[RECORDED INFORMATION]
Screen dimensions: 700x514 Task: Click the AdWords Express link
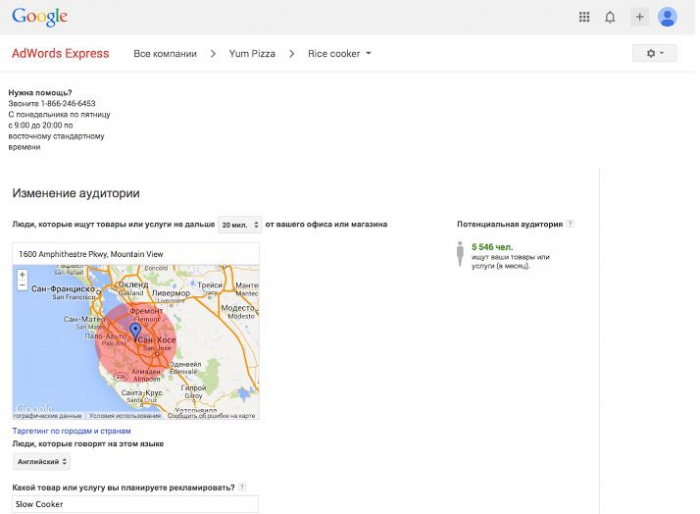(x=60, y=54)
...
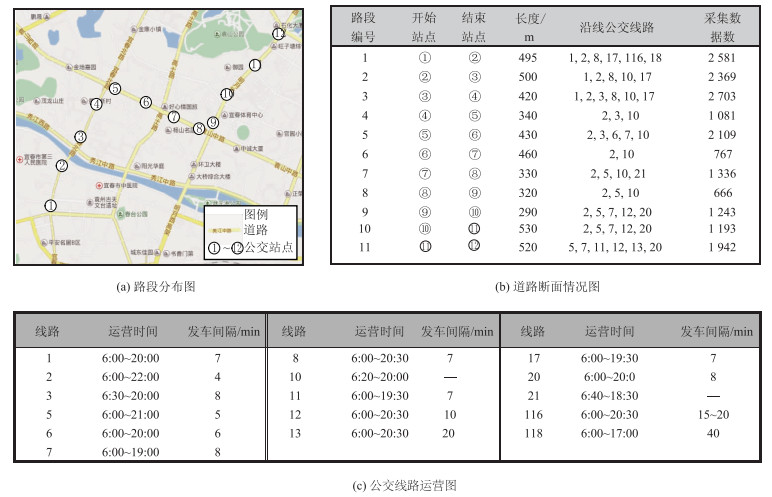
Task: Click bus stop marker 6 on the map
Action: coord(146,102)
--
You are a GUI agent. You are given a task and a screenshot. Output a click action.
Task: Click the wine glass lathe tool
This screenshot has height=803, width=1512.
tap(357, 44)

[TASK GOAL]
Reproduce the lines of the data starting at the one containing "You are a GUI" and ending at the one containing "tap(357, 44)", swapping "wine glass" for "champagne flute" and leaving everything else unchanged. Return only those lines.

[WRITTEN ANSWER]
You are a GUI agent. You are given a task and a screenshot. Output a click action.
Task: Click the champagne flute lathe tool
This screenshot has height=803, width=1512.
tap(357, 44)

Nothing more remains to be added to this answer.